Subsequent clinical trials focused on fine-tuning administration route, dose, dosing interval, optimal combinations with other established therapies, and reducing vaccine-related side effects, which include fever, chills, nausea, headache, asthenia, and tremor.

Researchers found that administering the vaccine in “high but fractioned dose[s] in multiple anatomical sites (such as the 2 deltoid and 2 gluteal regions), thereby bringing the EGF vaccine closer to regional lymph nodes and synergizing the immune response” resulted in the best patient outcomes. In addition, significantly better patient outcomes were achieved when the vaccine was administered before and after chemotherapy.

By 1995, Cuban researchers had successfully completed five separate phase I/II clinical trials and one phase II clinical trial.

Pooling the results from the various clinical trials, non–small-cell lung cancer patients who received the vaccine and who were under the age of 60, lived an average of 4-6 months longer than patients who did not receive the vaccine or were older than 60.

By 2009 “more than 700 patients [had] received the vaccine over the years, many of them in seven clinical trials in Cuba, Canada, and the U.K.,” reported an online Cuban newspaper, Cuba Headlines.

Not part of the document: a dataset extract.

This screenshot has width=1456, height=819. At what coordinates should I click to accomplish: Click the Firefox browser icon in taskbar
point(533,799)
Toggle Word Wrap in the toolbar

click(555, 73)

It wasn’t until September 2011 that Cuban researchers officially began distributing the vaccine to Cuban citizens.

“The drug could turn the cancer into a manageable, chronic disease by generating antibodies against the proteins, which triggered the uncontrolled cell proliferation,” Dr. Gisela Gonzalez of the Center of Molecular Immunology said in an interview in 2009 following the official launch of the vaccine.

Today, ongoing clinical trials continue in Cuba and are also underway (at various stages) in several other countries, including the United States. The vaccine still has a long way to go before it can be hailed as a true “cancer cure,” a sentiment that many American publications expressed and one that the researchers at Roswell Park Cancer Institute who are leading the U.S. clinical trials are vehemently trying to quell. Nonetheless, the now global reach of CIMAvax may mark a promising paradigm shift in the field of oncology.